TED SMYTH, former Irish diplomat and current member of the Ad Hoc Committee to Protect the Good Friday Agreement reviews Eamonn Mallie’s book

AT a time when we are confronted by daily scenes of horror and butchery in the Middle East, it is heartening to read a book which provides unique insights into the people and agonising process that led to the ultimate cessation of violence in Northern Ireland.

Eamonn Mallie, a superb and fearless journalist for 40 years, has written such a book, Eyewitness to War and Peace (Merrion Press). This fast-paced book reveals the secret and relentless talks over decades that ultimately ended the bloodshed to create a society that recognized the equal rights of nationalists and unionists.
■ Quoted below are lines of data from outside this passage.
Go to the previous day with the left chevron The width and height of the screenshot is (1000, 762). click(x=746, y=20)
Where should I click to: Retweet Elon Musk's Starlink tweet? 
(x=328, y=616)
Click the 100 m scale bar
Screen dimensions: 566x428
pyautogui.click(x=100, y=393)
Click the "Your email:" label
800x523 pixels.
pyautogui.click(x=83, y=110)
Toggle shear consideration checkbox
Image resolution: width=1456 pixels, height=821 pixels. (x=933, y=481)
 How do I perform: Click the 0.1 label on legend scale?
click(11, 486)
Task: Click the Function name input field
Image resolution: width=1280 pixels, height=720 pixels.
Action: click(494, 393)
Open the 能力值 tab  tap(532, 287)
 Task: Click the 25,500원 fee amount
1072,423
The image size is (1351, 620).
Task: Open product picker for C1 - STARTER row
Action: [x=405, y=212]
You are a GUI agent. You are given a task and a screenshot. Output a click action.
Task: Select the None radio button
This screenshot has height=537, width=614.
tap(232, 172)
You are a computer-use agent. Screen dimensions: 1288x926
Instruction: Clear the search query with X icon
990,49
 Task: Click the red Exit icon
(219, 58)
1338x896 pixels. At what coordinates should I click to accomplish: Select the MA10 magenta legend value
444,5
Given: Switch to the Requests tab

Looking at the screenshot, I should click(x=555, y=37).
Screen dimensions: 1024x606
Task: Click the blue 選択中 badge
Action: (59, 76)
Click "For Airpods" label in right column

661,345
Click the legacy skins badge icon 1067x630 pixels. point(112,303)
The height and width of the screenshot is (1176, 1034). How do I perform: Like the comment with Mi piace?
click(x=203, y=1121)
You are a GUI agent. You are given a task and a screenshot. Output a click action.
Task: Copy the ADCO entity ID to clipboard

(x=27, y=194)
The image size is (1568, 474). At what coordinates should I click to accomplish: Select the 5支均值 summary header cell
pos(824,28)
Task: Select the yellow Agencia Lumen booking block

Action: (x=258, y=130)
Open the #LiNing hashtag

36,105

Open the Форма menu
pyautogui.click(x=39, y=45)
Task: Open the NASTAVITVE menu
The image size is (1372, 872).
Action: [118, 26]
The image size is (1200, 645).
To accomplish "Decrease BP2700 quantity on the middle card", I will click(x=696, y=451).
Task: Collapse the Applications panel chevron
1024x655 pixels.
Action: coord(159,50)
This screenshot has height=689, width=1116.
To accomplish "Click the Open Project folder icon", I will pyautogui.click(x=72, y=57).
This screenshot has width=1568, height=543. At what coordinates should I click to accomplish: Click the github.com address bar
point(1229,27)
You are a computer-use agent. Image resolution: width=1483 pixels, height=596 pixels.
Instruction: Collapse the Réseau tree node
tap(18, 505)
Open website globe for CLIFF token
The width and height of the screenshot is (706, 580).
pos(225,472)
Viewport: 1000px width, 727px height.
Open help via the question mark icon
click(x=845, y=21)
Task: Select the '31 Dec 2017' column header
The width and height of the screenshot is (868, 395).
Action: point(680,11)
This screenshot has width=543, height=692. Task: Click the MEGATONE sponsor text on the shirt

Incidentally, Mallie’s book perfectly complements the memoirs of a neighbour from Co. Down, Martin Doyle, who chronicles the lives lost and the long tail of trauma in Dirty Linen.

Mallie, who lived for scoops, regularly risked his life by driving to where the story was, asking provocative questions and sticking his microphone up the noses of everyone from royalty to prime ministers, from paramilitary leaders to police chiefs and army generals. From the 1970s onwards he was the voice of Downtown Radio Belfast as it broke the mould with news headlines every half hour and news on the hour.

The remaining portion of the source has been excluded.